### Task instructions
List each line of the records that contains the word "dimensions".

### Task material
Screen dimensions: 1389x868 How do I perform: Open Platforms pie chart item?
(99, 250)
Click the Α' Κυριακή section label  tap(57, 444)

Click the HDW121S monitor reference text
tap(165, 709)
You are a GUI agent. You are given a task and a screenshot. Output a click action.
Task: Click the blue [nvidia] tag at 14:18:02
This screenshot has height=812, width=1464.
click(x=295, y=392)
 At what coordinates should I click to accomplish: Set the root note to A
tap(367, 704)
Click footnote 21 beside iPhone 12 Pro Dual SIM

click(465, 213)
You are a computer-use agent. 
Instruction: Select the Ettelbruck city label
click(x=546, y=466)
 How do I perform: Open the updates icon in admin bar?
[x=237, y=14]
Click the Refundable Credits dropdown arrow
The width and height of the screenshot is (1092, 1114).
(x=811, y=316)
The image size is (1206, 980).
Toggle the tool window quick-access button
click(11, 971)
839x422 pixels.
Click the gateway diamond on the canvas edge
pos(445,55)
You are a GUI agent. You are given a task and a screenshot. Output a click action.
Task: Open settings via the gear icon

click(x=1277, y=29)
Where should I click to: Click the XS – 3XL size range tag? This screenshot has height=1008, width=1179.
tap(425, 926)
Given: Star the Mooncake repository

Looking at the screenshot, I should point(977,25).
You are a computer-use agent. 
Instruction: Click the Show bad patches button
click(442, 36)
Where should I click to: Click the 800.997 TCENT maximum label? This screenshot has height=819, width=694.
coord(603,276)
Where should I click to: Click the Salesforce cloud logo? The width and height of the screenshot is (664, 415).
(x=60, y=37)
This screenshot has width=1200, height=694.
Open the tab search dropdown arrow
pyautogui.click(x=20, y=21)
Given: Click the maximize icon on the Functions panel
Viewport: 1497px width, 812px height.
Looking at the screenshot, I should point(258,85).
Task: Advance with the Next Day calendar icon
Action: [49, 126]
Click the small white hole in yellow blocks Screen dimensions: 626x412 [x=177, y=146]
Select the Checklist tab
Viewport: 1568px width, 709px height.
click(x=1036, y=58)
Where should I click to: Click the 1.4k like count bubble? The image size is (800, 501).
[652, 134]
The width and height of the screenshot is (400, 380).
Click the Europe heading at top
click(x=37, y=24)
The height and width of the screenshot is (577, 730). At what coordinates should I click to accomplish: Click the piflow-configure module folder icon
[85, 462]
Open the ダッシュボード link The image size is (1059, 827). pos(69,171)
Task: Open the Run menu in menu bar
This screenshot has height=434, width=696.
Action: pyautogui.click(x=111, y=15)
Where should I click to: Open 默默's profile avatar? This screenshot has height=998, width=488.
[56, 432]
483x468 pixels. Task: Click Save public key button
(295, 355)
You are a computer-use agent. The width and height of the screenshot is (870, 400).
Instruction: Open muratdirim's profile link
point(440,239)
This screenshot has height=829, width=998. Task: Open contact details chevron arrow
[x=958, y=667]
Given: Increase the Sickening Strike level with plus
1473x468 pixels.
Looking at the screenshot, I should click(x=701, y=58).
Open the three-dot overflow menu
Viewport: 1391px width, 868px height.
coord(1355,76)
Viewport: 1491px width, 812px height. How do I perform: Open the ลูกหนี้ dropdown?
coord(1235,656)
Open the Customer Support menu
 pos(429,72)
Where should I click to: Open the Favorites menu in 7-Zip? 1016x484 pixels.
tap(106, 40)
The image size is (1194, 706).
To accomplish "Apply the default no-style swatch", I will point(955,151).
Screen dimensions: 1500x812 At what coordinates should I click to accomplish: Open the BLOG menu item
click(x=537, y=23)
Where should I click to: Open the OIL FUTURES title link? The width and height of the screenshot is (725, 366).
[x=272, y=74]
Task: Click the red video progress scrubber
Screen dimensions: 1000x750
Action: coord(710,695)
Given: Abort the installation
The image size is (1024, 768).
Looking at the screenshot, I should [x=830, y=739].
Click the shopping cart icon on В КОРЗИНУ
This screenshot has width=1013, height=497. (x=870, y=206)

### Correct result
Screen dimensions: 1389x868 How do I perform: Open Platforms pie chart item?
Click the small white hole in yellow blocks Screen dimensions: 626x412 [x=177, y=146]
Screen dimensions: 1500x812 At what coordinates should I click to accomplish: Open the BLOG menu item
Screen dimensions: 1000x750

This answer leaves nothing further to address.